Sugar led to massive industrialisation in Britain. Midsize towns such as Liverpool and Bristol became sprawling metropoles based largely on this trade. Indeed, estimates are that at the height of the Industrial Revolution, more than 20 per cent of English GDP came from little Jamrock, the land of wood, water and British exploitation.
I hope someone gave Harry a copy of Williams' book, From Columbus to Castro, because despite his not having gone to university, he must be a reading man and will have a greater sense of appreciation and gratitude for what we did for him. Even into the 20th century, we sent thousands of Jamaicans to fight in the 'European Civil War' between 1914 and 1918 and the real 'First' 'World' War between 1938 and 1945.
Thus, when we ask his country for reparations and more economic assistance, his prime minister shouldn't use the myth of our being anti-gay to not give us what is due to us. By the way, hopefully he was also told that, as I said last week, Parliament has already conspired to decriminalise buggery, so they can free up the pounds.
England had better, because although Harry runs as if he has false legs and could only beat Bolt if he were bionic, this $6-million man must pay dividends. So far, 'mi spirit tek him' because like 'real thugs' he uses his alias instead of his name Henry. He wears Desert Clarks shoes. Unlike his older brother William, he is a real soldier, a 'top shotta' who went into real combat and was not fazed by the shootings which flared inexplicably as he arrived here.
Like so many black men today who have special talents or privileges, he never attended university. Add to that the intriguing fact that he looks nothing like his father, who is confined to formal jackets rather than kingly robes, and he looks even less like the royals and more like the commoners. Indeed, Harry doesn't resemble his mother either. He has red hair, his mother was blonde and his father had black hair before it turned grey.
Harry right at home
In this country where 80 per cent of children are born out of wedlock and where more than 30 per cent of fathers who accept paternity 'fail' the DNA test, Harry seems right at home.
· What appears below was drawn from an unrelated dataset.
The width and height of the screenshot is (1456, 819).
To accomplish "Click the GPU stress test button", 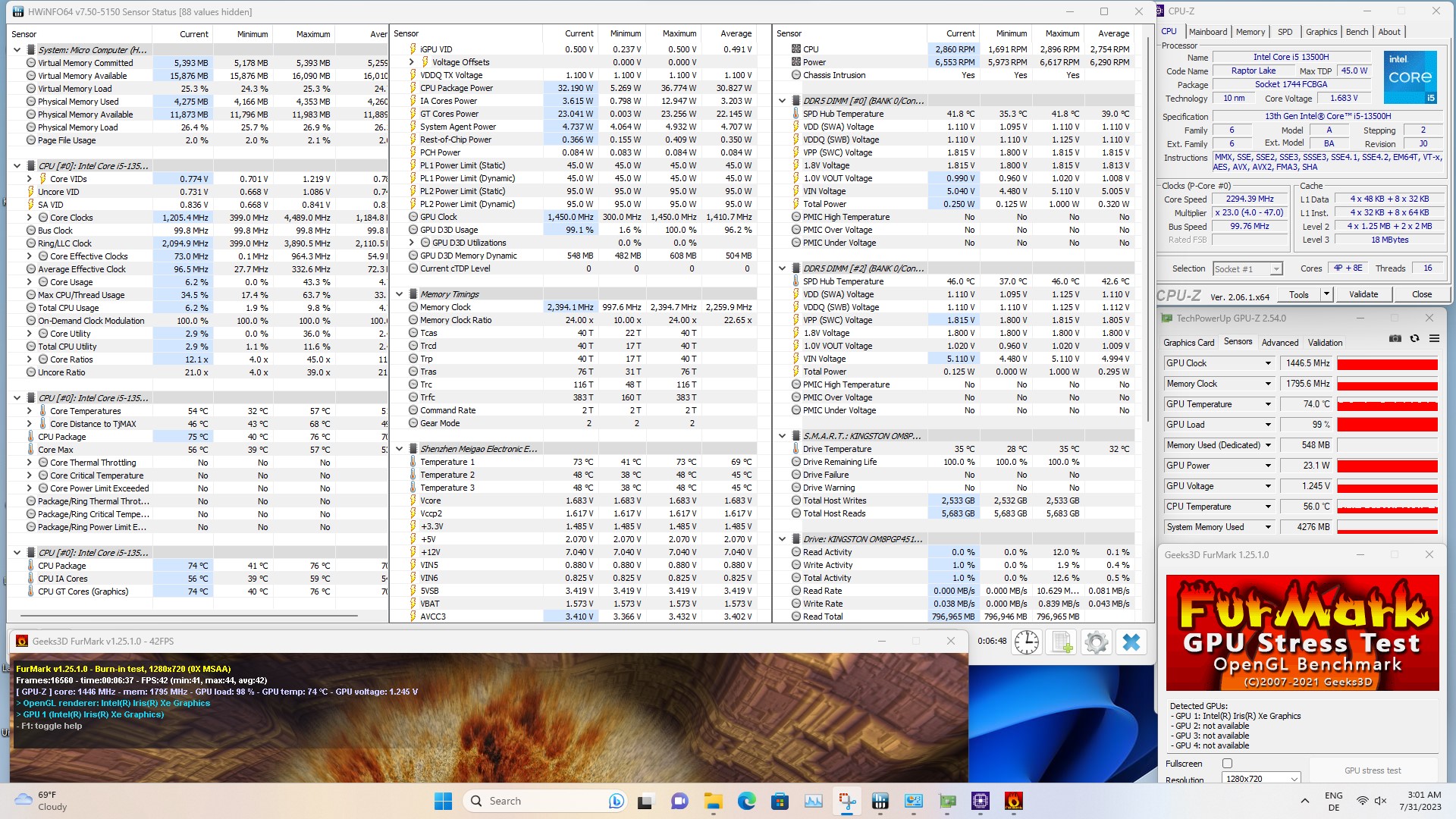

Despite denials to the contrary, he is rumoured to have rogue genes from James Hewitt, with whom Diana had an admitted affair. Though Hewitt denied parentage, as he would have to, Harry looks like the 'dead stamp of him'. Wouldn't it be funny if Hewitt's red hair is linked to a recessive African gene?
I take the liberty of writing this bit of history as the British have done to us. My expectation from Harry is that he and the press which followed him here will say how well we have done despite their historical 'sucking off' of our resources to 'big up' themselves, and that we are a hardy and proud people who are not mendicants, though like them, we are sometimes mendacious.
By the way, is it true that a politician hugged him and said, "You grow big, eeeh. How you granny?"